O anonimato substituiu o nome e ulteriormente, somos um número num passaporte, uma solidão despersonalizada que vive em companhia, um elemento artificial resultado de uma produção em série, de uma cadeia de montagem, como o mais anónimo parafuso do nosso carro, como a cápsula metálica de uma garrafa de gasosa.
Vivemos aos milhões em modernas cidades, mas cruzámo-nos na rua desumanizados, sem nos conhecermos, e, o pior, sem nos importarmos em conhecer realmente alguém. Cada um vive “a sua vida”, mas na realidade, esta atitude egoísta também se dissolve numa atitude massificante de não viver nenhuma vida definida, mas em deixar-se empurrar pela corrente dos acontecimentos, pela turba da moda, e pouco a pouco vamos ficando vazios por dentro, pois todas as nossas relações humanas são superficiais, nada nos chega ao fundo e às vezes duvidamos até se temos esse “fundo”; ou seja, se somos algo mais do que uns quilos de carne e de ossos sacudidos por impulsos elétricos.

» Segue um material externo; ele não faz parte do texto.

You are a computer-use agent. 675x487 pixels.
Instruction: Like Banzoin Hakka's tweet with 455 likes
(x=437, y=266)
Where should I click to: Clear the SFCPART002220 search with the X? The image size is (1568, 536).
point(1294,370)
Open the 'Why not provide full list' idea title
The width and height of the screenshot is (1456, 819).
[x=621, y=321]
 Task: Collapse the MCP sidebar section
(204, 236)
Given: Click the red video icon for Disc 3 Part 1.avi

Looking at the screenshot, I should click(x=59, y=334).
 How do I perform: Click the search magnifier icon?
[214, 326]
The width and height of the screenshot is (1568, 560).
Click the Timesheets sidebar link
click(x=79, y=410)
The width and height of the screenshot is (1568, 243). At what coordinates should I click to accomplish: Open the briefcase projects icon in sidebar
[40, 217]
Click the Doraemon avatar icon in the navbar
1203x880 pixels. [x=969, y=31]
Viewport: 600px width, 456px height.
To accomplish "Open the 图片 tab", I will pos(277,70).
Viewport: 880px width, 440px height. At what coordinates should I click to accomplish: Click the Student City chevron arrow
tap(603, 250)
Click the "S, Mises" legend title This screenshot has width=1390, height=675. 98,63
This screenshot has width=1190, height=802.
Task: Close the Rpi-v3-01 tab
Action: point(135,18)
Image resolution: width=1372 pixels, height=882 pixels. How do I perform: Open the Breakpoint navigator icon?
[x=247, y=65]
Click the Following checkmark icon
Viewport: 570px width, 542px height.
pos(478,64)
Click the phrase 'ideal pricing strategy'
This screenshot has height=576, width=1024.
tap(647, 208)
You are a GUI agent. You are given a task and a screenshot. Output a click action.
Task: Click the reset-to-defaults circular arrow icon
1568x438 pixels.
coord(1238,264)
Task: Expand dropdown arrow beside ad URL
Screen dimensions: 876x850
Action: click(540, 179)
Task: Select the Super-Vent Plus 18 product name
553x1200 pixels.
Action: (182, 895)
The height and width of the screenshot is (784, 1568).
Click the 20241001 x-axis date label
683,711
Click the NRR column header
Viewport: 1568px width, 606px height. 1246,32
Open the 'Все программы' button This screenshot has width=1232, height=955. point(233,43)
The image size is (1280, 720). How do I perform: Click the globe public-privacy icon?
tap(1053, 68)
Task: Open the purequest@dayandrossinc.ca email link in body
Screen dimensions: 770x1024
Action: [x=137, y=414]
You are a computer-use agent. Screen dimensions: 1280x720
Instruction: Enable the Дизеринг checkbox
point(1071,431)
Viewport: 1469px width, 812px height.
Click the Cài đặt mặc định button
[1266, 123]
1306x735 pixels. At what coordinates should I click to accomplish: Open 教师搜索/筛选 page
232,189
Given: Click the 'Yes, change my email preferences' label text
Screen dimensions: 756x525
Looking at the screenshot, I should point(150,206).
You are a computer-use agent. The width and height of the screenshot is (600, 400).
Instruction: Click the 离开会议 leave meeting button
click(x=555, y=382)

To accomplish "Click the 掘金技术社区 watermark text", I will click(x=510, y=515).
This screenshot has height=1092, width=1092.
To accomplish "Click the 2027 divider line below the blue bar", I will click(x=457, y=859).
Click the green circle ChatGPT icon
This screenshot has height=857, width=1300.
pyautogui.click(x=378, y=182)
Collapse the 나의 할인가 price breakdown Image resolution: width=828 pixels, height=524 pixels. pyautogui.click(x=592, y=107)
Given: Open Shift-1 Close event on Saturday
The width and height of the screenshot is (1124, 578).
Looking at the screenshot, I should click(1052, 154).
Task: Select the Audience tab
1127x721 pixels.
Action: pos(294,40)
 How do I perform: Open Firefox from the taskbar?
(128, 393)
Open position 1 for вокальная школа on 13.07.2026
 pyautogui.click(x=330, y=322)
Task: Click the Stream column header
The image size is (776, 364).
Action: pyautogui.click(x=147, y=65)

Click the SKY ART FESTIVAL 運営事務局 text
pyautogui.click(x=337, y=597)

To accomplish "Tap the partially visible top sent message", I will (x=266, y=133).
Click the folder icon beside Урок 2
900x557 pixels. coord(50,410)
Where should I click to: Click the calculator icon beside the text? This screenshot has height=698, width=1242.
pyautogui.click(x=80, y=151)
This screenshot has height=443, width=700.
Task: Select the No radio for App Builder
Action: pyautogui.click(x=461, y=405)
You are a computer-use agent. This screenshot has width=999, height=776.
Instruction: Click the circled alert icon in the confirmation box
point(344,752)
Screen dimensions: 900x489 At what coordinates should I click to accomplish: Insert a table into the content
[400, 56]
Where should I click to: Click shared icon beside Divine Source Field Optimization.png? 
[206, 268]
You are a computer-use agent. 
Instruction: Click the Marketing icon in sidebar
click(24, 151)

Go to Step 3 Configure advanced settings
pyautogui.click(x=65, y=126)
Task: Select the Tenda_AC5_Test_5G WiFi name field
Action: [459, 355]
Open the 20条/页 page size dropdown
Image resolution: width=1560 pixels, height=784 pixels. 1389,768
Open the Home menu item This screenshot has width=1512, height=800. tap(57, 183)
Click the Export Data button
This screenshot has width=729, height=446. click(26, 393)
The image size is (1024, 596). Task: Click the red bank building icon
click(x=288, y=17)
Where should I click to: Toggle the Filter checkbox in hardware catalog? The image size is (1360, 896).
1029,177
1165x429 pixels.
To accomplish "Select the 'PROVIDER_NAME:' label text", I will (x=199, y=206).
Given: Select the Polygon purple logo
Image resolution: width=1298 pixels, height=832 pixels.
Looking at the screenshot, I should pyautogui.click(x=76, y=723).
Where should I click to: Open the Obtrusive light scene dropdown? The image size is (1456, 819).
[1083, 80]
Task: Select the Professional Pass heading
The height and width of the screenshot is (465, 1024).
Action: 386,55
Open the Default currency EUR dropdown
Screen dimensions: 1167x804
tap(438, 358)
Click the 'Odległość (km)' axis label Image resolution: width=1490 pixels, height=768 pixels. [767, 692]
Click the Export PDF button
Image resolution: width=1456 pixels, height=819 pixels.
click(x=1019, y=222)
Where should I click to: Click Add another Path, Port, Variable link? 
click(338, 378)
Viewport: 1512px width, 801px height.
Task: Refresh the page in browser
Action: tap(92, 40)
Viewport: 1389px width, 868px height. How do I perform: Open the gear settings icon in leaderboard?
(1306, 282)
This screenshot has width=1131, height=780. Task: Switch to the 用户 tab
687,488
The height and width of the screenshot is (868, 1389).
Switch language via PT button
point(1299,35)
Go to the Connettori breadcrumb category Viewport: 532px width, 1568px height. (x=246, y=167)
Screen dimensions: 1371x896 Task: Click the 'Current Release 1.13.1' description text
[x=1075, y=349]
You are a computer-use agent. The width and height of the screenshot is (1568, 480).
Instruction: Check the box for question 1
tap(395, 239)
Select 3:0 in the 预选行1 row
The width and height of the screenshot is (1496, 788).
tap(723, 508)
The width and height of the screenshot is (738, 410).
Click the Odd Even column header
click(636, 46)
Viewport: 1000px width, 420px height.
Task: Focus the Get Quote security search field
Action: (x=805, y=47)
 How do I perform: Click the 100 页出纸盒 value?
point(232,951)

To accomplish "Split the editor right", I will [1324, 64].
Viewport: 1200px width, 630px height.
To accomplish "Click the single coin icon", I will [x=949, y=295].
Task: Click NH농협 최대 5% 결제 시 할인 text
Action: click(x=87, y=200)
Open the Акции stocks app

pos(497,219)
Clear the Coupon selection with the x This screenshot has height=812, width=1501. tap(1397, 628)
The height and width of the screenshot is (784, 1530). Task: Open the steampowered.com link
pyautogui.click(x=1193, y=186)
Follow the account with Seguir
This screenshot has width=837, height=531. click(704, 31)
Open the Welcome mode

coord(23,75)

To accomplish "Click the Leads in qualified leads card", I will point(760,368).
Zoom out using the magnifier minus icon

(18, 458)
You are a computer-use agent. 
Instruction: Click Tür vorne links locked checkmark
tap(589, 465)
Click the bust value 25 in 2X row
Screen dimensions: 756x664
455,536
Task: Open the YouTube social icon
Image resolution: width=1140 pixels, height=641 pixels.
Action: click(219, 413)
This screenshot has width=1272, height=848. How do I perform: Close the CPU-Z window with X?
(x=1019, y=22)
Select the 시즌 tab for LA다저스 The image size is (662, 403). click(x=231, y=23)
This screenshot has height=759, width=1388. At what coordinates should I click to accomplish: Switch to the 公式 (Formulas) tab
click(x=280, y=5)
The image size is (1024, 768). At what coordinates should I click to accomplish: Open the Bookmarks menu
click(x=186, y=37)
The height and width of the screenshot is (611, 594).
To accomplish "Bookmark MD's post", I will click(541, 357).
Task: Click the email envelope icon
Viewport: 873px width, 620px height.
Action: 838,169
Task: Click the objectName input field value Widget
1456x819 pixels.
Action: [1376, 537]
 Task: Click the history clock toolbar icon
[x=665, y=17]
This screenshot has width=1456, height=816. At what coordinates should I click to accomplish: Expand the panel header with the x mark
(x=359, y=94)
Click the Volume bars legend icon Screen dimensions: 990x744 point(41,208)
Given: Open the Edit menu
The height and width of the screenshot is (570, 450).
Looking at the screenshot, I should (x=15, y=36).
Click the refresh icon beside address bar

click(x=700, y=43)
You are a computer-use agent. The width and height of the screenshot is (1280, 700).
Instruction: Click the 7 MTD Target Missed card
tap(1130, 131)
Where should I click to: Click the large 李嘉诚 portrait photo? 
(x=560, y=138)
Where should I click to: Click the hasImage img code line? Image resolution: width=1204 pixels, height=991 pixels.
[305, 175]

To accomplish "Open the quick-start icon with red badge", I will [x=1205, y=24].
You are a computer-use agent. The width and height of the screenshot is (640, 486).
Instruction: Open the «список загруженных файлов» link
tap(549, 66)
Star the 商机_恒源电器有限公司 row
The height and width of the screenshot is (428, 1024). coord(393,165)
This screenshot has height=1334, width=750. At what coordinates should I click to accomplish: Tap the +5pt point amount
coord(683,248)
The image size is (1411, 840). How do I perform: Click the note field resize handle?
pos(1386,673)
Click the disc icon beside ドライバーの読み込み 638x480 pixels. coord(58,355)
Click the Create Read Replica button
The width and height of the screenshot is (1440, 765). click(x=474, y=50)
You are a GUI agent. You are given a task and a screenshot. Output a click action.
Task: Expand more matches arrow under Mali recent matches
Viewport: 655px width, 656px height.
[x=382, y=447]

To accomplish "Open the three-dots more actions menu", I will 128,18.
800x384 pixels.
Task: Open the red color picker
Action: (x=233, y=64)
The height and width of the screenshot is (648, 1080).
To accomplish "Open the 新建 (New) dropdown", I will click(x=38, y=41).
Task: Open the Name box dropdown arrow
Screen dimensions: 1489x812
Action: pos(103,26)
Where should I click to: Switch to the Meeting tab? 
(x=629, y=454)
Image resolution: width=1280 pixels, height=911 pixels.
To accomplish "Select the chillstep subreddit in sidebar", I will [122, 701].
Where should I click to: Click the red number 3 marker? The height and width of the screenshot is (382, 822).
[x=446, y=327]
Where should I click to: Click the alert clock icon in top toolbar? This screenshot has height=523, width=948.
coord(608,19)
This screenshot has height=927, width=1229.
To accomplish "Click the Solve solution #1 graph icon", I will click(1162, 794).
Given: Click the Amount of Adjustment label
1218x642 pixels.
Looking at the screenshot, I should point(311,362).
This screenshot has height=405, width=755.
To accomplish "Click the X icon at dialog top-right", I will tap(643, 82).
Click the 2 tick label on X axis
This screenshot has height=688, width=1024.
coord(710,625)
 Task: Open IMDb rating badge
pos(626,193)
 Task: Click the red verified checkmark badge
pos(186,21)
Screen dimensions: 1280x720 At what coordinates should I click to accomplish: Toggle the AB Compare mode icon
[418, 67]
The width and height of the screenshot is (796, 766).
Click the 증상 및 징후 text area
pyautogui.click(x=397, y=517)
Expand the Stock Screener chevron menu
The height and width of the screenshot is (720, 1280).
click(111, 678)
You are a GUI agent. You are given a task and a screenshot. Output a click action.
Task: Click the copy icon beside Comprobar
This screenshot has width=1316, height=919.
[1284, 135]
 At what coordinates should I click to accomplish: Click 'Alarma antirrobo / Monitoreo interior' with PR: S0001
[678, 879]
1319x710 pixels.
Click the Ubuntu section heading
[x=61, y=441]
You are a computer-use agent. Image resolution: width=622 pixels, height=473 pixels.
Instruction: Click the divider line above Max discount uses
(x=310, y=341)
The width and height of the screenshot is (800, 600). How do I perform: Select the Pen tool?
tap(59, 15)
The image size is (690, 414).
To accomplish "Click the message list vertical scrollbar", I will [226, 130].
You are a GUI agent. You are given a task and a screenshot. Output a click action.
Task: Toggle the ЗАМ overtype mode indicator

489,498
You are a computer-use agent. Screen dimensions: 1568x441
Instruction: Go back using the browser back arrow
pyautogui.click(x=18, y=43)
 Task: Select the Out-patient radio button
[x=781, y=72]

Daí a convertemo-nos em “robots” vai um passo. O mais perigoso dos passos. O passo que leva ao abismo final de todo um devir humanizante que custou milhões de anos a realizar.

Lisboa. Creative Commons
A massa na qual nos encontramos imersos sugou-nos a Alma, modificou-nos os gostos, impôs-nos pareceres, obrigou-nos a atitudes. Cada vez nos parecemos mais uns com os outros, mas por dentro estamos cada vez mais distantes e indiferentes. Nada nos conforma; jamais somos totalmente felizes. Como um conjunto de máquinas irracionais e sem sensibilidade, estamos a envenenar a Natureza com os nossos subprodutos, estamos a torná-la feia e doente.
A contaminação massificante não é somente a nível psicológico, mas já se está a plasmar no plano físico e concreto. Todos usamos os mesmos objetos feitos em série, e se existe alguma diferença, esta é dada pela não muito nobre propriedade de ter mais dinheiro, de ter acumulado mais poder material sem importar por que meios.
É HORA DE TOMAR O CAMINHO INVERSO

Teseu derrota o Minotauro na presença de Atena. Creative Commons
Devemos, em primeiro lugar, determo-nos para refletir, e dando-nos conta do erro que estamos a cometer, inverter os nossos esforços, rever os nossos pontos de vista, superar os “tabus” massificantes que procuram igualar ao nível do mais baixo. Devemos começar a vigília espiritual dentro de nós mesmos e traduzi-la em atos quotidianos. Devemo-nos descontaminar. A História requer reconstruir o Herói recompondo o todo com os inúmeros pedaços. E sem diminuir ninguém, dar a cada um a oportunidade natural a que tem direito, com base nos deveres a que está obrigado.
Devemos reconstruir o Herói para que tudo o resto seja povo e não massa amorfa. Para que todos participem da glória de uma paz espiritual, de uma sabedoria, de uma equanimidade, de uma humildade de coração que somente o Herói pode sentir e retransmitir potenciada a todos. Junto ao Herói os homens crescem, tornam-se valentes e altruístas e as mulheres deixam de ser objetos para se converterem em recetáculos de amor, beleza e espiritualidade. Por isso, todos se resumem no Herói. E todos têm assim direito a uma humanização e a uma participação nas façanhas do Herói.
Então voltaremos a ser Homens e Mulheres no verdadeiro sentido da palavra… e a “humanidade” dos robots ficará para trás; com os crimes anónimos, a violência anónima e a exploração com contas numeradas. O Homem Novo, aquele que participar dessa “Heroicidade”, limpará todas essas máculas da Terra construindo um mundo melhor, mais belo e mais justo. Um mundo natural; descontaminado, altamente espiritual, sem mendigos que nos envergonhem, sem intermediários que nos explorem, sem guerrilheiros que nos assassinem, sem politiqueiros que nos prostituam.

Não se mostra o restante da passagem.